Supplied text:
Boiled down, you have 23 endpoints:

artist-id
artists
author-id
authors
cover-img
feeds
genre-id
genres
group-id
groups
oel-releases
oel-series
publisher-id
publishers
releases
search
series-id
series
tag-id
tags
translated-releases
translated-series
watches

First order of the day I think is to basically just replicate them via the API. That should allow me to share the underlying database queries and so forth.

fake-name commented 8 years ago

API modes implemented (and completely undocumented) so far:

'get-artists'              
'get-authors'              
'get-genres'               
'get-groups'               
'get-oel-releases'         
'get-oel-series'           
'get-publishers'           
'get-releases'             
'get-series'               
'get-tags'                 
'get-translated-releases'  
'get-translated-series'    
fake-name commented 8 years ago

Partial API (and partial docs) are live.

Docs are here, API stuff is at wlnupdates.com/api.

More docs and the rest of the planned calls TBD.

gmathi commented 6 years ago

Is this API still being worked on? I am building an app (currently in beta & Android only for now) https://play.google.com/store/apps/details?id=io.github.gmathi.novellibrary Some users have requested to integrate your website as part of the app. And I also like the clean look of your website. Right now I am scraping information and as your search only returns the name and url of the series, it doesn't really look good on the mobile. screenshot_1501186169

fake-name commented 6 years ago

It's been idle for a while, since the original person interested (Wolfereign) seems to have evaporated.

I'd be happy to finish it up if it'll actually be used.

gmathi commented 6 years ago

Yes sir! For now, I will be scraping your website, but I would like to use API since they are fast than scraping!

fake-name commented 6 years ago

Significant portions of the API should already be functional, if you want to have a poke:

Dispatching is here: https://github.com/fake-name/wlnupdates/blob/master/app/apiview.py

Handlers are here: https://github.com/fake-name/wlnupdates/blob/master/app/api_handlers_anon.py, https://github.com/fake-name/wlnupdates/blob/master/app/api_handlers.py.

The routes I have yet to implement are:

def get_group_id(data):
    assert "id" in data, "You must specify a id to query for."
    assert is_integer(data['id']), "The 'id' member must be an integer, or a string that can cleanly cast to one."
    a_id = int(data['id'])
    return getResponse(error=True, message="Not yet implemented")

def get_search(data):
    data = check_validate_range(data)
    return getResponse(error=True, message="Not yet implemented")

def get_watches(data):
    return getResponse(error=True, message="Not yet implemented")

def get_cover_img(data):
    data = check_validate_range(data)

Raw records:
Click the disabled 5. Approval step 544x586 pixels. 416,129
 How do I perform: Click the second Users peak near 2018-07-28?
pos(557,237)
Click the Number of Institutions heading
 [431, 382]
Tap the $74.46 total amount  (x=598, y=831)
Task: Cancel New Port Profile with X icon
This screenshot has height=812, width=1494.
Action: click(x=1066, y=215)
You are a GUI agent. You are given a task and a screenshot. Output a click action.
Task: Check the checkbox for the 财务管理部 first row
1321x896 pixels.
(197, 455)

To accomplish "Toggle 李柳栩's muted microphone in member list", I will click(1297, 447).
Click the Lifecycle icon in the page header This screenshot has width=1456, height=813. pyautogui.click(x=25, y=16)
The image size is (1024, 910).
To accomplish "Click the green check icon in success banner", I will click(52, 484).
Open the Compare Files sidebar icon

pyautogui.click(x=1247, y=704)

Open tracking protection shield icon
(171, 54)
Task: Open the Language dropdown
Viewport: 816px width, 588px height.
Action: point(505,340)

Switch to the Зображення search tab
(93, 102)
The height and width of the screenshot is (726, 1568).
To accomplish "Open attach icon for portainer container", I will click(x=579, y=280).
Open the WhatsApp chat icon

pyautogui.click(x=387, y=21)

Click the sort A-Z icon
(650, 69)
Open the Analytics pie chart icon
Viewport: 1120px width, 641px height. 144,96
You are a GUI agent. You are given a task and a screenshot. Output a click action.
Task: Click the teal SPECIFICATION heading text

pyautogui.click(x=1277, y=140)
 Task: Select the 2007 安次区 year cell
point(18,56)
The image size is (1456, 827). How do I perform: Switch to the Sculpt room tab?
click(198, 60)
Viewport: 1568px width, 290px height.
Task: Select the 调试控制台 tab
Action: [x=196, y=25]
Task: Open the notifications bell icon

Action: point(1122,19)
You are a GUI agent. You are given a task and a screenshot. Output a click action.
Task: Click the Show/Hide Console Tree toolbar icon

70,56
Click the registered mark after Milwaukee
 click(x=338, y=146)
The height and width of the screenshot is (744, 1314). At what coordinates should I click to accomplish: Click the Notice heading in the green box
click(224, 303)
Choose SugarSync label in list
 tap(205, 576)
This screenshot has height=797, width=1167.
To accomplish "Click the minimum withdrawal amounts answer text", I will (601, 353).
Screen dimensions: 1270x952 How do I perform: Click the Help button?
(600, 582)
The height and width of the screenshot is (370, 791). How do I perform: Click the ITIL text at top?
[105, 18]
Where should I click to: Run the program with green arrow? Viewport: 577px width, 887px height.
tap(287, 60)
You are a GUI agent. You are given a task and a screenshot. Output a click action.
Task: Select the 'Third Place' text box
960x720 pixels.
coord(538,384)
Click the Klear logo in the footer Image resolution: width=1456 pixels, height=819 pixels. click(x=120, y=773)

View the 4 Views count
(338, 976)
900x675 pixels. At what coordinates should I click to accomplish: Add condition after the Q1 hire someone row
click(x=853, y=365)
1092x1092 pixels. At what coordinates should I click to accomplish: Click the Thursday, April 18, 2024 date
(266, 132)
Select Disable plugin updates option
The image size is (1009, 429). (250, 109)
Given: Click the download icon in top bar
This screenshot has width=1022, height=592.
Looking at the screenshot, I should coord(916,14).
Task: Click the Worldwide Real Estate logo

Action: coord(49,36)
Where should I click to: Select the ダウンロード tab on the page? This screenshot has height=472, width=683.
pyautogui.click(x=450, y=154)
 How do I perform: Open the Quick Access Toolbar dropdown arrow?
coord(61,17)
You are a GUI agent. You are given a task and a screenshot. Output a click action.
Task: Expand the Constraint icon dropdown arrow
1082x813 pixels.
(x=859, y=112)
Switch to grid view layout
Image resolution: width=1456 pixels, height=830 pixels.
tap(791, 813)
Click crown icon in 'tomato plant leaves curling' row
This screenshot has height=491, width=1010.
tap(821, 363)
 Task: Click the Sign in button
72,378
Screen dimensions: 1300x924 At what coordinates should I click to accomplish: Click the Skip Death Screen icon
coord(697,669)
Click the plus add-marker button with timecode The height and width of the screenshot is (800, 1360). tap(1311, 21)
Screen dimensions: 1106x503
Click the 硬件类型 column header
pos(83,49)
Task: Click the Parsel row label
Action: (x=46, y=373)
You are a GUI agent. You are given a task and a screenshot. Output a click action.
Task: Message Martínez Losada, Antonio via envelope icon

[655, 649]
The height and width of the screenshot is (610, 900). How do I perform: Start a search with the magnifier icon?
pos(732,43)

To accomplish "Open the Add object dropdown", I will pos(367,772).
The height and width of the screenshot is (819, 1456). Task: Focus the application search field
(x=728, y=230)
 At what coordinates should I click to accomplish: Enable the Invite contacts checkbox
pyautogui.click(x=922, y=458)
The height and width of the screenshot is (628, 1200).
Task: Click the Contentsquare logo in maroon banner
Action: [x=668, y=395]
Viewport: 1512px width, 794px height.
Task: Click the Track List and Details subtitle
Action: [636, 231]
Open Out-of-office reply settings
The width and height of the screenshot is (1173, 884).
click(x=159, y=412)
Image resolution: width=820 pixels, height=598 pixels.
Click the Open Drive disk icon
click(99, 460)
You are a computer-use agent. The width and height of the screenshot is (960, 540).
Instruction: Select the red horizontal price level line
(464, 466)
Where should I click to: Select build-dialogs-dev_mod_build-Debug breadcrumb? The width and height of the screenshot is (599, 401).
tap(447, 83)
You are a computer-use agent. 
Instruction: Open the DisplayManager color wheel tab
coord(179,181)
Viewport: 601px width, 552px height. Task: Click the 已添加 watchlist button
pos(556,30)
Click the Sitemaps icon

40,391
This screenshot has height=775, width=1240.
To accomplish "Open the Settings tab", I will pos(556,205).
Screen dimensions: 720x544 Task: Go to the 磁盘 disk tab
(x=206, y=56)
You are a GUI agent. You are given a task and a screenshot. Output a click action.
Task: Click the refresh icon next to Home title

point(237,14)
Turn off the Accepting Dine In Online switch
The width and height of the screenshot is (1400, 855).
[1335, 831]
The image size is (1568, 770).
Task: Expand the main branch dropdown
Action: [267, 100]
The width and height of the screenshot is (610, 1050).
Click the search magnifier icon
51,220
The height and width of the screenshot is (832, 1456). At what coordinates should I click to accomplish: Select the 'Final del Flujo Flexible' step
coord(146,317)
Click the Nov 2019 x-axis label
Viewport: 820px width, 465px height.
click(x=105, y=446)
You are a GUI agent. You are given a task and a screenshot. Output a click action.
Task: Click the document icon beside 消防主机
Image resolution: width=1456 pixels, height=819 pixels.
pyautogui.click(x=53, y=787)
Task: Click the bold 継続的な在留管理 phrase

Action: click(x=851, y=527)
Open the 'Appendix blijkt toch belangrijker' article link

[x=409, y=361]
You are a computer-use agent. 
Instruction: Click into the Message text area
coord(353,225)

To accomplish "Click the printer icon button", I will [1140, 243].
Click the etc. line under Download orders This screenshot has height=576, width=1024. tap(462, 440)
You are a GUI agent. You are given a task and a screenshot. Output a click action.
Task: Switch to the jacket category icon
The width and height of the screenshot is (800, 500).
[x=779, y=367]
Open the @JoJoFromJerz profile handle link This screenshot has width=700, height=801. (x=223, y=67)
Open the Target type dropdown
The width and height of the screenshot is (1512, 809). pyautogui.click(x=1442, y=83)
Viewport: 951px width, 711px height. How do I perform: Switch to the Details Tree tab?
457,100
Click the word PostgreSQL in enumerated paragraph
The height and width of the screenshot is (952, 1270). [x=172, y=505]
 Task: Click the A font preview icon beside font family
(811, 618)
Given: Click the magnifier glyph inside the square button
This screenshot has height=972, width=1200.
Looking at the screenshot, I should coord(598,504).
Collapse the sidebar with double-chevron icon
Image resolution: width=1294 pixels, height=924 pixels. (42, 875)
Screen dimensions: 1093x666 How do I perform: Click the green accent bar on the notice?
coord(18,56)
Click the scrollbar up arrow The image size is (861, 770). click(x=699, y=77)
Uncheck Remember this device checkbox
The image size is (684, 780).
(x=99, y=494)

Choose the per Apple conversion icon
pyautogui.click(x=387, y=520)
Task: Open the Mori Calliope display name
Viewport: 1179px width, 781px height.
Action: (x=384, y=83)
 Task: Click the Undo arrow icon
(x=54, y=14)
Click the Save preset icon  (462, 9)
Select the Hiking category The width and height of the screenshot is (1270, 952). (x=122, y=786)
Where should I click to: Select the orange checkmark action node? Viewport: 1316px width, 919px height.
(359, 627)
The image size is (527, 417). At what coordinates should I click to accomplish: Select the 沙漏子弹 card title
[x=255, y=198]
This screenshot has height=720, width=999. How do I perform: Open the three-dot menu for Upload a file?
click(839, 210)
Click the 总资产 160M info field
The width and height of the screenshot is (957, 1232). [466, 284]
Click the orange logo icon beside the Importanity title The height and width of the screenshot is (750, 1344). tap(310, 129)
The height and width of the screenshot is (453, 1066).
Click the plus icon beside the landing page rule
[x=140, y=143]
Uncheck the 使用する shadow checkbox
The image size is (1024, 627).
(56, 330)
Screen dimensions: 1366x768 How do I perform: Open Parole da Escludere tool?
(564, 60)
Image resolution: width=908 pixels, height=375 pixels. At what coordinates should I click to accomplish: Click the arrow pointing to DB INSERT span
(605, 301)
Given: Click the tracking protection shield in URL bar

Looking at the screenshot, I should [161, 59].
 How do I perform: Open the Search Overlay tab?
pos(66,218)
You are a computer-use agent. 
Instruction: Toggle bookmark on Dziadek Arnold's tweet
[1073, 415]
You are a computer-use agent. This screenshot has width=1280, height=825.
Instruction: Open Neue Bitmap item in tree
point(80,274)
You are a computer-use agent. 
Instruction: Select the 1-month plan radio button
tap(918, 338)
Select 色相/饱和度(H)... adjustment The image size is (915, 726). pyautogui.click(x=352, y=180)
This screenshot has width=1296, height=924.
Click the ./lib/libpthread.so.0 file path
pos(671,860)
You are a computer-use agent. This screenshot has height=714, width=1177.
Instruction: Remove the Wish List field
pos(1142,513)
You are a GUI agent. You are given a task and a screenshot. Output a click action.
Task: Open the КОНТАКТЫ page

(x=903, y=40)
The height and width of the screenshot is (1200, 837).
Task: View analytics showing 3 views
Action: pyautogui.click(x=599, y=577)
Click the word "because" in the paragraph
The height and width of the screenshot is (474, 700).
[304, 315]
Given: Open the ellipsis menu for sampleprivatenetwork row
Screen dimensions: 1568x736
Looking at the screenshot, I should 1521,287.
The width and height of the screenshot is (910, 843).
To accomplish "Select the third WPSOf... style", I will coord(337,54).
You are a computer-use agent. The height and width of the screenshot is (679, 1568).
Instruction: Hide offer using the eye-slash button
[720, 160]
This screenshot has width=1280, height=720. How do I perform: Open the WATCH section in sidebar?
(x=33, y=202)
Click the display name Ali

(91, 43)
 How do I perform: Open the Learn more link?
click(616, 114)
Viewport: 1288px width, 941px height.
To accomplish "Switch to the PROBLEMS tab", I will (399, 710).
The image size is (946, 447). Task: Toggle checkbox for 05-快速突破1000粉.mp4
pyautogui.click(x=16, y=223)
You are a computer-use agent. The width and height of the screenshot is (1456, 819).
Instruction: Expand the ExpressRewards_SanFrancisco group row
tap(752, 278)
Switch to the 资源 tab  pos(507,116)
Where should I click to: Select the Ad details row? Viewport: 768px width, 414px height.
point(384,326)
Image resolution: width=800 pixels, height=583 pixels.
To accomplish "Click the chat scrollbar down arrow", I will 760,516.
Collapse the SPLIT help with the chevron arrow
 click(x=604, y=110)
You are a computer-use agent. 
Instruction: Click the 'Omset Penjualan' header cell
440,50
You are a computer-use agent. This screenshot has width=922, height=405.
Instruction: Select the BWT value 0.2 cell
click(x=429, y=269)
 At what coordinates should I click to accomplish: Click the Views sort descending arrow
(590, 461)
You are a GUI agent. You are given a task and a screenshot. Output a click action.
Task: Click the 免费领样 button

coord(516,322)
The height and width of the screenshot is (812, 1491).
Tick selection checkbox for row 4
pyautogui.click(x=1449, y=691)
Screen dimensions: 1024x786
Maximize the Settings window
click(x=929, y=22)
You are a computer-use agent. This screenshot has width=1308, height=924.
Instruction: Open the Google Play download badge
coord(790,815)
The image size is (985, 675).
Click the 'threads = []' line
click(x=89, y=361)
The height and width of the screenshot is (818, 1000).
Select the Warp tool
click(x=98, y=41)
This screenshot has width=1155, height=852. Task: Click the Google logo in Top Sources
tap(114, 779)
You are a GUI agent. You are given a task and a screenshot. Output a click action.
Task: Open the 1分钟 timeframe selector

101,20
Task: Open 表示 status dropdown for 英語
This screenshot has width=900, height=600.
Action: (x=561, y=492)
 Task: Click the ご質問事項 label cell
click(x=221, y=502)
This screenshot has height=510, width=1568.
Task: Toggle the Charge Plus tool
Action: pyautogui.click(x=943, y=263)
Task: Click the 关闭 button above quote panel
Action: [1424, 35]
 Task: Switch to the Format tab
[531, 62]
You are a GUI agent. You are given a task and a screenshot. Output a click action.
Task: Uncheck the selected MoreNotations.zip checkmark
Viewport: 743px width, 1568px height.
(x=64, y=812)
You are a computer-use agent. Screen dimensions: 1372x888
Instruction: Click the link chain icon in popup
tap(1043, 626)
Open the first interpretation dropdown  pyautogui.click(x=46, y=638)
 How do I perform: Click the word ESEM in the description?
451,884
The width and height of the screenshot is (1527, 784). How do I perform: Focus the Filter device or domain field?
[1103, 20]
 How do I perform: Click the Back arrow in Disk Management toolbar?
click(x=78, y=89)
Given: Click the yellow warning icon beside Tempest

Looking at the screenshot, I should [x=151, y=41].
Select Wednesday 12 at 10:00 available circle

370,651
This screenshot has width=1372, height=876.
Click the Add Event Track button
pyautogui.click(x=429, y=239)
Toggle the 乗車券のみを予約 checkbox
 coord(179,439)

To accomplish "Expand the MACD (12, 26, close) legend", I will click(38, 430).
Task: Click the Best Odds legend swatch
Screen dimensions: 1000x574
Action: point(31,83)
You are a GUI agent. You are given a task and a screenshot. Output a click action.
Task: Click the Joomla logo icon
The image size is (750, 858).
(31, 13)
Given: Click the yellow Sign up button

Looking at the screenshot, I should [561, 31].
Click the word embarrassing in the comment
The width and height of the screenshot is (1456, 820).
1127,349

The tasks:
a. In the API thread, whose disappearance is given as the reason the API had been idle for a while?
b. Please continue the API thread from its last line.

Answers in order:
a. Wolfereign's.

b.
    return getResponse(error=True, message="Not yet implemented")

def get_feeds(data):
    data = check_validate_range(data)
    return getResponse(error=True, message="Not yet implemented")

I'm not sure how interactive you want things to be, but the existing website watch list and read-to-chapter system for logged in users internally use the API for their functionality via javascript currently. The entire item-editing interface is similar.

It's probably also worth noting that I did spend some time trying to make the HTML layout easy to scrape (mostly, there are distinct classes for everything, even though they're not used for anything).

gmathi commented 6 years ago

Yeah, I already finished the scraping. It was easy, the only issue is that the I don't get novel images/rating on the search results page. Does the search api return that information?

fake-name commented 6 years ago

I haven't implemented that part yet.

Basically, the search facility doesn't actually touch the Series table, but rather operates against the AlternateNames table only (well, the advanced search is more complex, but still).

I'll have a look at seeing how expensive a joined load that includes the series table would be.

gmathi commented 6 years ago

Ok. Thanks for the quick responses. I will be scraping for now. Keep me posted on your analysis.

fake-name commented 6 years ago

Some stuff:

I still need to implement:

I spent most of the weekend distracted with silly other crap (machining and manga-scrapers), so I didn't have much time to put into this. Hopefully this week, worse case this coming weekend.

gmathi commented 6 years ago

Thanks for the update. I will try to give it a dry run today.

fake-name commented 6 years ago

Search API stuff is implemented, should be mostly documented.



See extended https://www.wlnupdates.com/api-docs for how it works.
gmathi commented 6 years ago

Cool! Just went through it! Seems pretty much returns what my scraping returns :) I wanted to know if the search api can provide me with series image? or do I need to call the get-series method too?

fake-name commented 6 years ago

You'd need to call get-series too.

Functionally, the API calls are pretty much executing the same queries that the web interface does (in fact, they share a lot of code). The primary reason to use the API is that it's more easily parsed and more structured.

gmathi commented 6 years ago

Hey, thanks for the update. I will be implementing it over the next week in my app. Will let you know how it went 👍

fake-name commented 6 years ago

Let me know if you have issues/annoyances. The current implementation is very much based only on some head-scratching and my assumptions of how people would want to use it. rather then any actual experience. There's probably a bunch of dumb decisions on my part in there somehow.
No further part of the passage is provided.